Understanding the Function f(x) = log₂(x-2) | Domain, Vertical Asymptote, Range, x-intercept, y-intercept, and Graph.

f(x) = log₂(x-2)

The given function is f(x) = log₂(x-2)

The given function is f(x) = log₂(x-2). Let’s break down this function step by step:

1. Domain: The domain of the given function is the set of all real numbers greater than 2. This is because the logarithm function is only defined for positive real numbers, and (x-2) needs to be positive for the function to be defined.

2. Vertical Asymptote: In this case, there is a vertical asymptote at x = 2. As x approaches 2 from the left side, f(x) goes to negative infinity. As x approaches 2 from the right side, f(x) goes to positive infinity. This is because as x gets closer to 2, (x-2) gets closer and closer to 0, and the logarithm function of 0 is undefined. Therefore, there is a vertical asymptote at x = 2.

3. Range: The range of f(x) is the set of all real numbers. This is because the logarithm function can take any real number as an input and produce a real number as an output.

4. x-intercept: To find the x-intercept of the function, we set f(x) = 0 and solve for x:
log₂(x-2) = 0
2⁰ = x-2
1 = x-2
x = 3

Therefore, the x-intercept of the function is x = 3.

5. y-intercept: To find the y-intercept of the function, we can substitute x = 0 into the equation:
f(0) = log₂(0-2)
f(0) = log₂(-2)

Here, we face an issue because the logarithm function is only defined for positive numbers, so log₂(-2) is undefined. Thus, the function does not have a y-intercept.

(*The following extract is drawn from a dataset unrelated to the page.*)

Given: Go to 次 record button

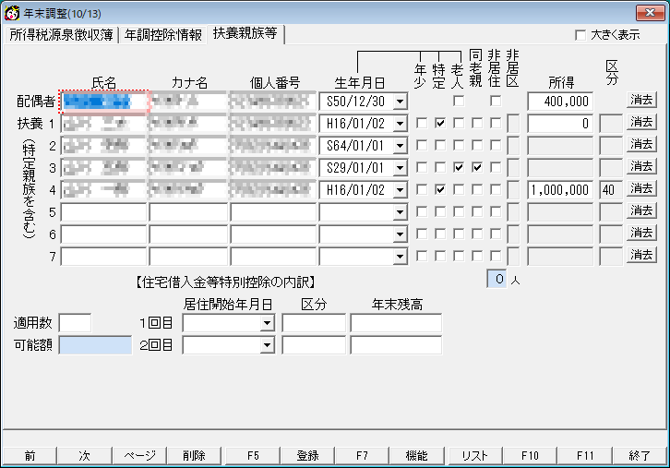Looking at the screenshot, I should (84, 455).
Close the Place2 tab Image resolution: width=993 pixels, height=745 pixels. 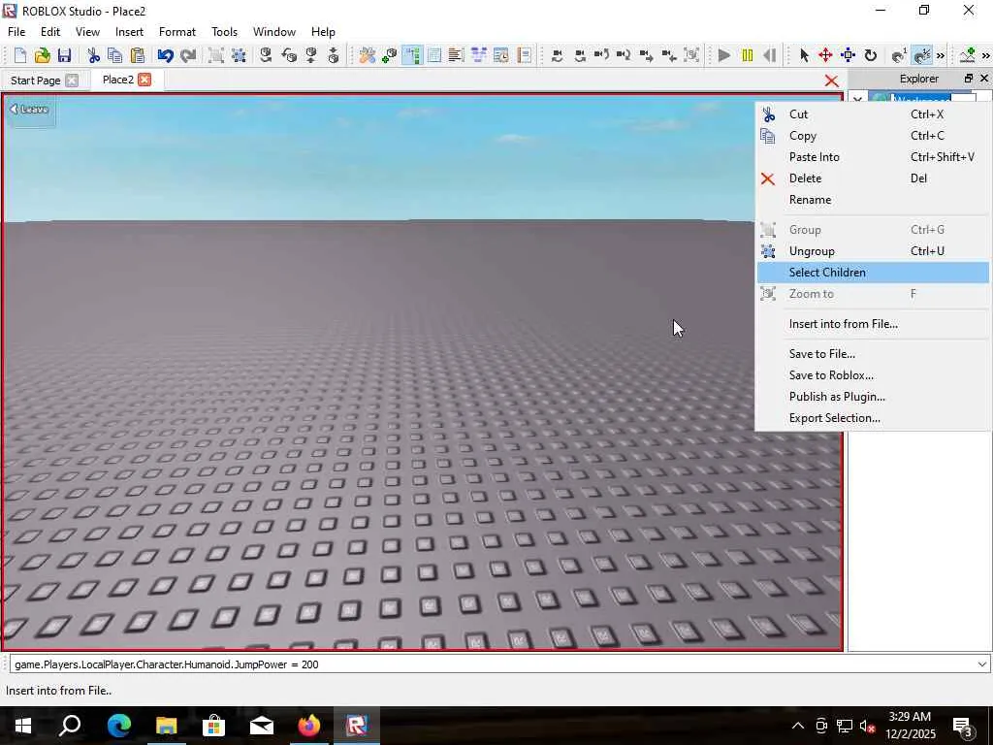tap(144, 80)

6. Graph: The graph of f(x) = log₂(x-2) will be a curve that approaches the vertical asymptote at x = 2. It will pass through the x-intercept at x = 3. As x increases, the function values will also increase, but at a diminishing rate.

Please note that when working with logarithmic functions, it is important to pay attention to the restrictions and limitations of the domain and the behavior around vertical asymptotes to ensure the correct interpretation and application of the function.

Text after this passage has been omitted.